Sophie on where it started:
My passion for art and conservation has always been ingrained in me; I guess you could say that it’s innate. My journey to become an artist, however, wasn’t as straight forward. As a young adult, I worked in the film and television industries. I was still trying to find my place in the world and working on film sets was fun and interesting, but irregular and unreliable. When I reached my mid-twenties, I decided to go and get a ‘proper’ job, so I trained to become a primary school teacher.
I strongly believe that we all have our own individual passions, interests, and skills for a reason – you just need to discover what yours are and go for it. I had painted and drawn animals since I was a child, but being a full-time, professional ‘artist’ seemed out of the realm of possibility for me. Luckily, my close friends encouraged me to give it a go (and luckily, I listened). Alongside teaching, I started to put my work out there and before I knew it, I was a full-time artist. Since then, I have founded the online art gallery and store,
Art Basket, and donate 10% of my profits to wildlife and conservation charities.
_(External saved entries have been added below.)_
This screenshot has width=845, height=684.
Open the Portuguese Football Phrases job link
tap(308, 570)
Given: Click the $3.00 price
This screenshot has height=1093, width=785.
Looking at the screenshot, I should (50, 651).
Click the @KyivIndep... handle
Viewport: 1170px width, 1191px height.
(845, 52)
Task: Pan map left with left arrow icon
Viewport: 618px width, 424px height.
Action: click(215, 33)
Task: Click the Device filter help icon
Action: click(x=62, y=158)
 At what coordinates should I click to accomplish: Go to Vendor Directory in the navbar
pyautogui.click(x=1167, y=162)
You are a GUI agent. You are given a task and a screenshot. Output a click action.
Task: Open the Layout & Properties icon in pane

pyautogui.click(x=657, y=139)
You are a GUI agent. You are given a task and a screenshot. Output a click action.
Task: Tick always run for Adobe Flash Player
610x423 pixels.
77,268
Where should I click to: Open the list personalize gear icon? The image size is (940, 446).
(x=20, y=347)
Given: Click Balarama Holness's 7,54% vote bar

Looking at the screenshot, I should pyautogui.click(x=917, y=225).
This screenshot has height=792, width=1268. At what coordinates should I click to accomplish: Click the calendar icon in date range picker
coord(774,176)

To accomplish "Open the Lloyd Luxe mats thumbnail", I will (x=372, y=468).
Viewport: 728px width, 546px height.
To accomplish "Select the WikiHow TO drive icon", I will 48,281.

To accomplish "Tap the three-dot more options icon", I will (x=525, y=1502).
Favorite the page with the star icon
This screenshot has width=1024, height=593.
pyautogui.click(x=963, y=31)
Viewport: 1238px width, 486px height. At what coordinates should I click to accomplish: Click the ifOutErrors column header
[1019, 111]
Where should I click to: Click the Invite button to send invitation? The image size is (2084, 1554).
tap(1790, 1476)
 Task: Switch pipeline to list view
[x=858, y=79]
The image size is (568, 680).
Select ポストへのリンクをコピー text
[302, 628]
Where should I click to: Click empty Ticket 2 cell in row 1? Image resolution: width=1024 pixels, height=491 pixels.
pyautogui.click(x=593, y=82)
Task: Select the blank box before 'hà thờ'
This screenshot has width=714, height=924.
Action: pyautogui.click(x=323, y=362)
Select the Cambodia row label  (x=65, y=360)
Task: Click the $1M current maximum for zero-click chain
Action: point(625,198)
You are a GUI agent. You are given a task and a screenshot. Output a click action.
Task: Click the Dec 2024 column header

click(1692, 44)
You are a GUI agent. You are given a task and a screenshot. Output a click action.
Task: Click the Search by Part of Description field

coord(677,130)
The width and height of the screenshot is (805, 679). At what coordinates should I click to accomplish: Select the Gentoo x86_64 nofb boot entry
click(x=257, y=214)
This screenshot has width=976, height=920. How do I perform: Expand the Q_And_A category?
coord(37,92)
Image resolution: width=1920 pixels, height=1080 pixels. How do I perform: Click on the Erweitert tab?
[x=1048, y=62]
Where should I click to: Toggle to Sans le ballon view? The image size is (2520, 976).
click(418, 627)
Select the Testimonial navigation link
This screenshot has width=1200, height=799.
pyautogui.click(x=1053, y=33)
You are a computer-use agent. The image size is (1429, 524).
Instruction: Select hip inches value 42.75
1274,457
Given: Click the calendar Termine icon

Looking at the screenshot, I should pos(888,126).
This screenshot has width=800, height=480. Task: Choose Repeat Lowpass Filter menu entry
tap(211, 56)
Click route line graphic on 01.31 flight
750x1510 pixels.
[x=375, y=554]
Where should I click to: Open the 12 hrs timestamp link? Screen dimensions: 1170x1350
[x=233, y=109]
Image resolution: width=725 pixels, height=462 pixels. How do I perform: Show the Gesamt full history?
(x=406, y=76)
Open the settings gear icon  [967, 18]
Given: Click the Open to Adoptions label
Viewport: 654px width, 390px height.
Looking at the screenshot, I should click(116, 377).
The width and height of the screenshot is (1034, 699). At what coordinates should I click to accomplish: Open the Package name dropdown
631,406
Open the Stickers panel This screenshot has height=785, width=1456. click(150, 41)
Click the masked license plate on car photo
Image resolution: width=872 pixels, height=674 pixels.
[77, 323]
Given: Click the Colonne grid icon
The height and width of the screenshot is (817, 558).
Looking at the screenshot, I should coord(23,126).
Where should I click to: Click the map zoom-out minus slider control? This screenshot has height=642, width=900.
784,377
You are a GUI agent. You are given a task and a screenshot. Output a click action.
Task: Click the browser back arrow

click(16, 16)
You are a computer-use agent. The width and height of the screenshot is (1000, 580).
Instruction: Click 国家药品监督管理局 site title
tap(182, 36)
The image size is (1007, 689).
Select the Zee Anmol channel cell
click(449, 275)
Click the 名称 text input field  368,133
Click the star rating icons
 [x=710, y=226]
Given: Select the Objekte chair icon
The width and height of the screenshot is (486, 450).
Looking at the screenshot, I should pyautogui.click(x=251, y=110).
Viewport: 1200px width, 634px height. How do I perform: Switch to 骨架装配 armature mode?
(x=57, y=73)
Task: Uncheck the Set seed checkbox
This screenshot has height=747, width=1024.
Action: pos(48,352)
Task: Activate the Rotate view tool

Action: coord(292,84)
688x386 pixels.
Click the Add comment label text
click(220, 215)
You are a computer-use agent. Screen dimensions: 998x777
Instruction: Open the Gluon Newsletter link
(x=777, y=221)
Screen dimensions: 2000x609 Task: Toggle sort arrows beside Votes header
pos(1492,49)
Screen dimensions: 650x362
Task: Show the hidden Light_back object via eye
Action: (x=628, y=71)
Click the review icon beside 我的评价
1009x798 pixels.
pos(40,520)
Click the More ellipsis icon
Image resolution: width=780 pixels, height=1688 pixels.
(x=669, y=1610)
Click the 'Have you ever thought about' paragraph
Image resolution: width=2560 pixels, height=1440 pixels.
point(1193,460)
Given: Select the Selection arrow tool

I don’t regret the strange, indirect path that I took to becoming an artist, as I learnt so much along the way. My experience working on film sets fuelled my passion for creativity and I still love to get involved with schools to encourage future generations to make a difference.
Sophie on inspiration:
When I first started out as an artist, I would paint wildlife because I liked wildlife; I painted whichever animal caught my attention at the time. The more involved I got with the conservation side of wildlife art, however, the more I started to realise how dire the situation is on our planet. Now, I paint to raise awareness of not only the beauty of wildlife, but the fragility and vulnerability of it too. I draw inspiration from the causes that are close to my heart and the animals that need saving.
Sophie on challenges:
I think everybody faces challenges in their career at some stage. Being an artist can be hard work, competitive and financially volatile in the beginning, but I try not to focus on the ‘disasters’ that crop up sometimes and instead celebrate the little successes every day. I have been very fortunate in my career so far and have connected with so many incredible and inspiring people with a similar vision.
Sophie on social media:
I’m not ashamed to say that social media has played a huge role in my career as an artist. It’s such a powerful marketing and networking tool, yet it’s completely free and anybody can use it. My artwork sits in countries all over the world – it’s a reach that I simply wouldn’t have been able to get without Twitter, Instagram, Facebook… It’s also been extremely helpful for me to still stay connected with art dealers and buyers whilst social gatherings like gallery exhibitions have been prohibited.
Sophie on aspirations:
I’m definitely a fan of dreaming big; coming up with the most outlandish goal and trying to make that manifest in some way. Ultimately though, as long as I continue to grow as an artist, learn new skills, meet new people and make a difference, I will be happy.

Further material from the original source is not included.